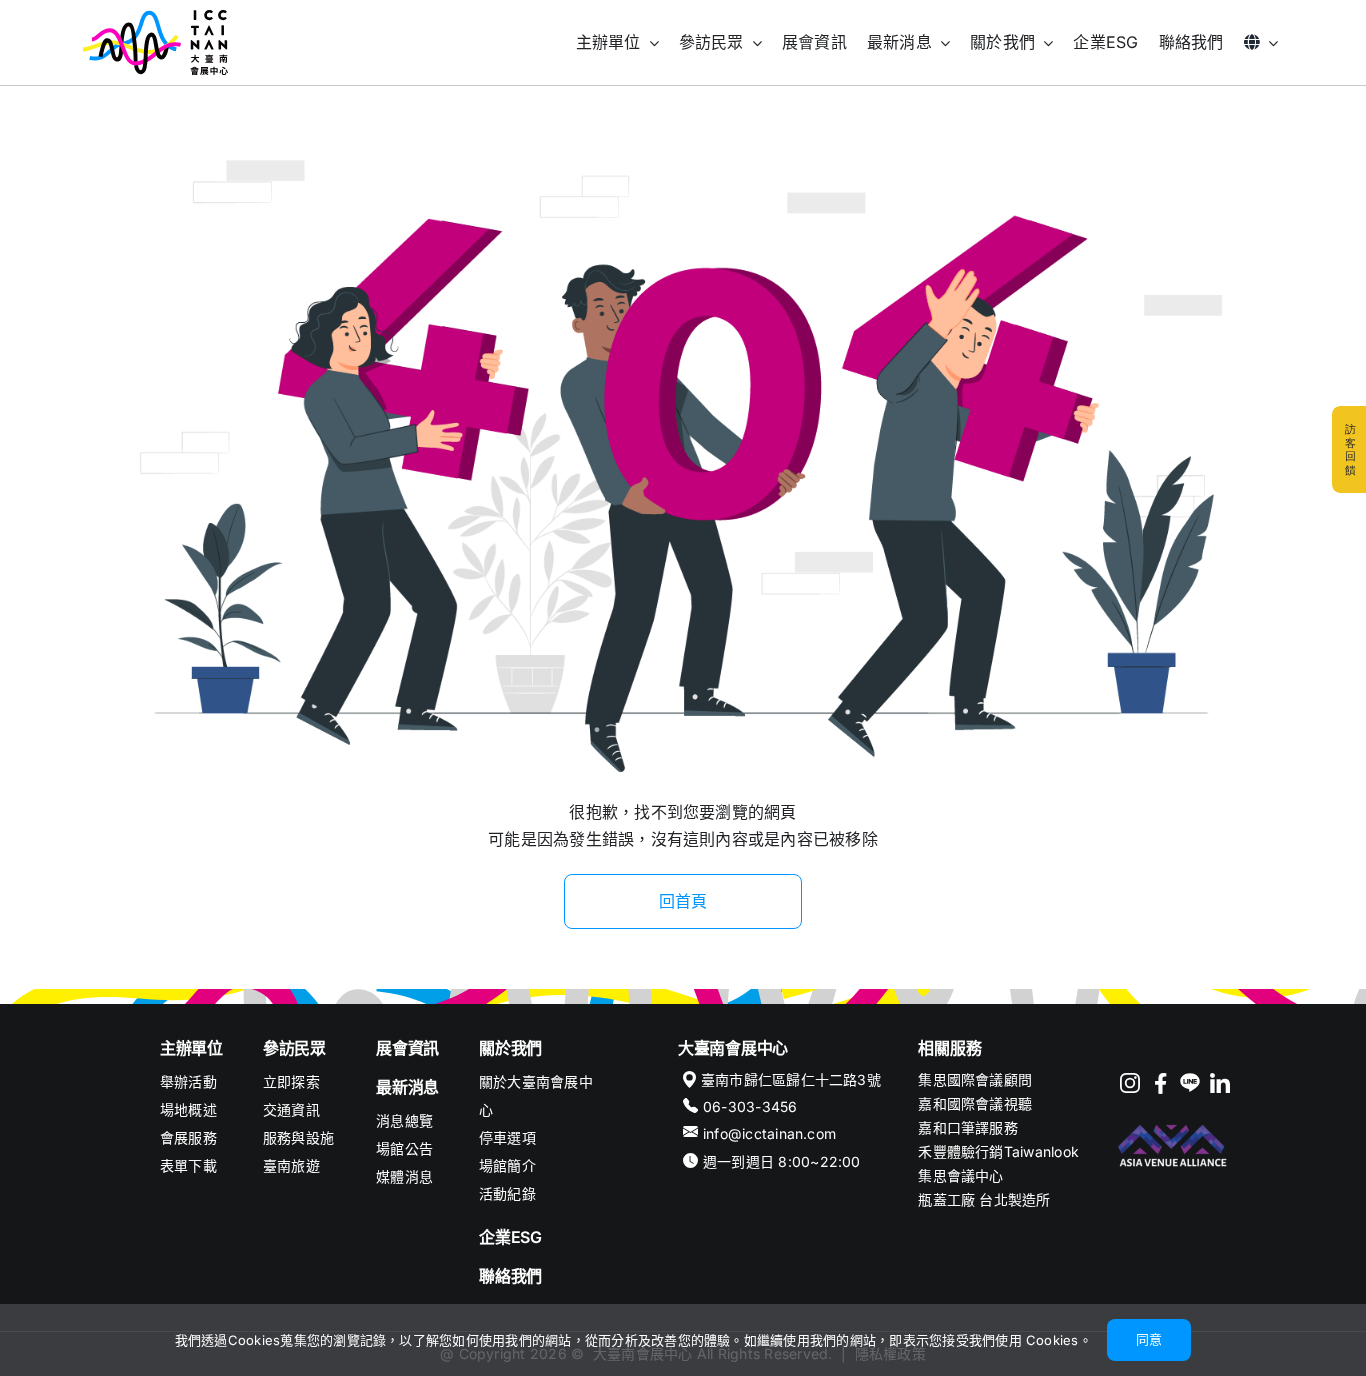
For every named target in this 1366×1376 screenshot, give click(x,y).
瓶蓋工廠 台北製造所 (984, 1199)
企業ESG (510, 1237)
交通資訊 (291, 1109)
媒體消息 (404, 1176)
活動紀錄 (507, 1193)
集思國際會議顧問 (975, 1079)
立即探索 (291, 1081)
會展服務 (188, 1137)
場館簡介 (507, 1165)
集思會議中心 (960, 1175)
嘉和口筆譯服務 (968, 1127)
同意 (1149, 1339)
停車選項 (507, 1137)
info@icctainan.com (769, 1133)
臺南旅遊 (291, 1165)
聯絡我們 (510, 1276)
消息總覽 (404, 1120)
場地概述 (188, 1109)
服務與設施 (298, 1137)
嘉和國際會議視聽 (975, 1103)
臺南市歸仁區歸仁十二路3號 (791, 1079)
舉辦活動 (188, 1081)
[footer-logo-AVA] (1173, 1127)
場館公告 (404, 1148)
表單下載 (188, 1165)
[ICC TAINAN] (155, 18)
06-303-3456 (750, 1106)
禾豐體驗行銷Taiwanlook (998, 1151)
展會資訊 (407, 1048)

....................

Retype all the entries word for word; the pictures stay out.

For every named target in this 1366×1376 screenshot, give click(x,y).
瓶蓋工廠 台北製造所 (984, 1199)
企業ESG (510, 1237)
交通資訊 (291, 1109)
媒體消息 (404, 1176)
活動紀錄 (507, 1193)
集思國際會議顧問 (975, 1079)
立即探索 (291, 1081)
會展服務 (188, 1137)
場館簡介 (507, 1165)
集思會議中心 (960, 1175)
嘉和口筆譯服務 (968, 1127)
同意 (1149, 1339)
停車選項 (507, 1137)
info@icctainan.com (769, 1133)
臺南旅遊 (291, 1165)
聯絡我們 (510, 1276)
消息總覽 (404, 1120)
場地概述 (188, 1109)
服務與設施 (298, 1137)
嘉和國際會議視聽 (975, 1103)
臺南市歸仁區歸仁十二路3號 (791, 1079)
舉辦活動 (188, 1081)
[footer-logo-AVA] (1173, 1127)
場館公告 (404, 1148)
表單下載 (188, 1165)
[ICC TAINAN] (155, 18)
06-303-3456 (750, 1106)
禾豐體驗行銷Taiwanlook (998, 1151)
展會資訊 (407, 1048)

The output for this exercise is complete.